このバスに乗って15分位で山荘入口に到着し、山荘へ行くエレベータまでの長いトンネル入口の右にある建物の窓口で帰りのバス時刻を指定します。案内では2.5時間後を勧めていました。私たちは2時間後のバスを指定しました。チケットに発車時刻のスタンプを押してもらいます。

山頂からはケーニッヒ湖やザルツブルグが展望できます。40分ほどの散歩道とはいっても結構険しい道もあります。
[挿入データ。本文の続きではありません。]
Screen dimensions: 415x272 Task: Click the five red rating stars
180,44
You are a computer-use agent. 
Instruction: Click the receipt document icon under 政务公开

ケーニッヒ湖は静寂という言葉がふさわしいのですが、船の中では乗員がマイクで案内をしているのがうるさくて興ざめです。ドイツ語で冗談も言っているようで船内は時折笑いに包まれていました。でも途中エンジンを止め、トランペット演奏をした時はさすがに静かになり、こだまが明瞭に聞こえました。湖水は澄んでいます。帰りの船は案内も何もなく静かでした。

写真

トンネル入口
トンネル入口

エレベータ
エレベータ

山頂からケーニッヒ湖
山頂からケーニッヒ湖

岩塩鉱( Salzbergwerk )も楽しいです。市内から歩いてもいけない距離ではありません。平地を30分ほど歩けば到着します。貸与される鉱山服を着て、トロッコ電車に乗って探検に出発です。出発時刻が指定できますので、初めに切符を購入しておくことをお勧めします。

途中2か所にスリル満点の滑り台があります(下の写真)。滑っている写真を撮られるので、必死な形相をするのはやめましょう。ショップにはお土産にいい塩を売っています。

岩塩鉱から歩いて5分ほど戻ると Watzmann Therme があります。疲れを癒やすにはもってこいの場所です。ビーチサンダルとボディシャンプーそれにバスタオルを用意しましょう。

岩塩鉱 (Salzbergwerk)
岩塩鉱 (Salzbergwerk)

レストランは Bier-Adam と Braeu-Stueberl に行きました。
Bier-Adam で食べた Gekochte Ochsenbrust はクリームソースに西洋わさびが添えられておりおいしくいただきました。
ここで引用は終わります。